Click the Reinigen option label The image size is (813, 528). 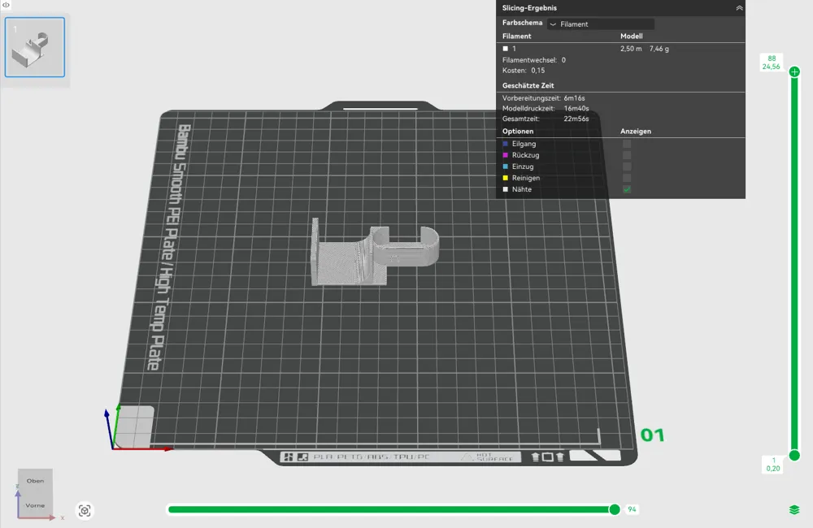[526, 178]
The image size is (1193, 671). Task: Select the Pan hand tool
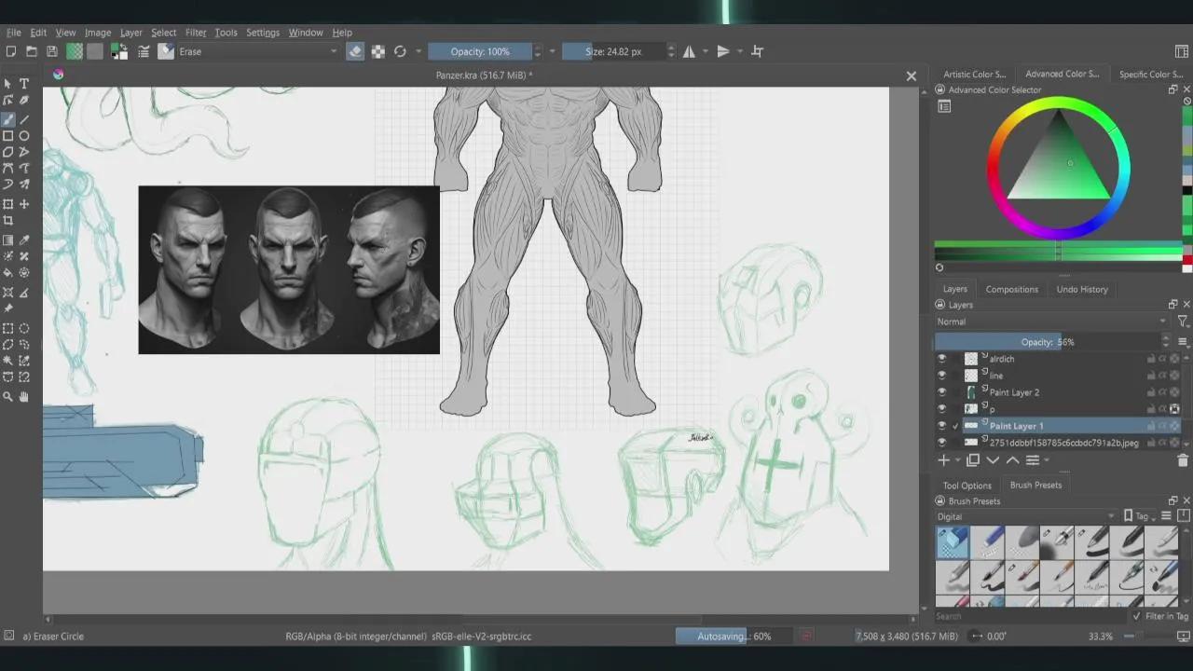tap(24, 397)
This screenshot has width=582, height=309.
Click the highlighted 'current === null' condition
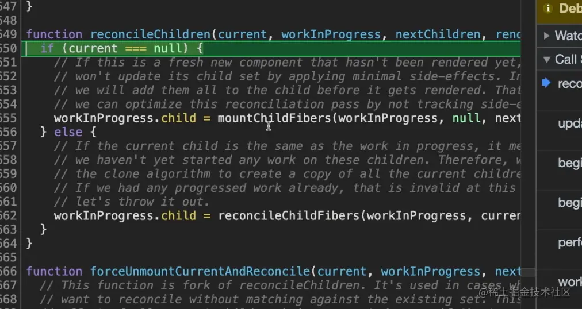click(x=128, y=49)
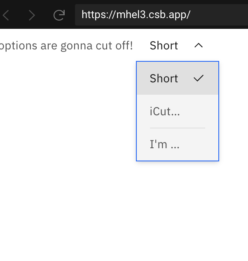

▸ **What to produce**
Leaving every picture out, write out exactly the lines from the one that holds "The image size is (1193, 671)." through the end of the listing, both included.

▸ **Result of the task**
The image size is (1193, 671). Task: Select the Pan hand tool
tap(24, 397)
This screenshot has width=582, height=309.
Click the highlighted 'current === null' condition
click(x=128, y=49)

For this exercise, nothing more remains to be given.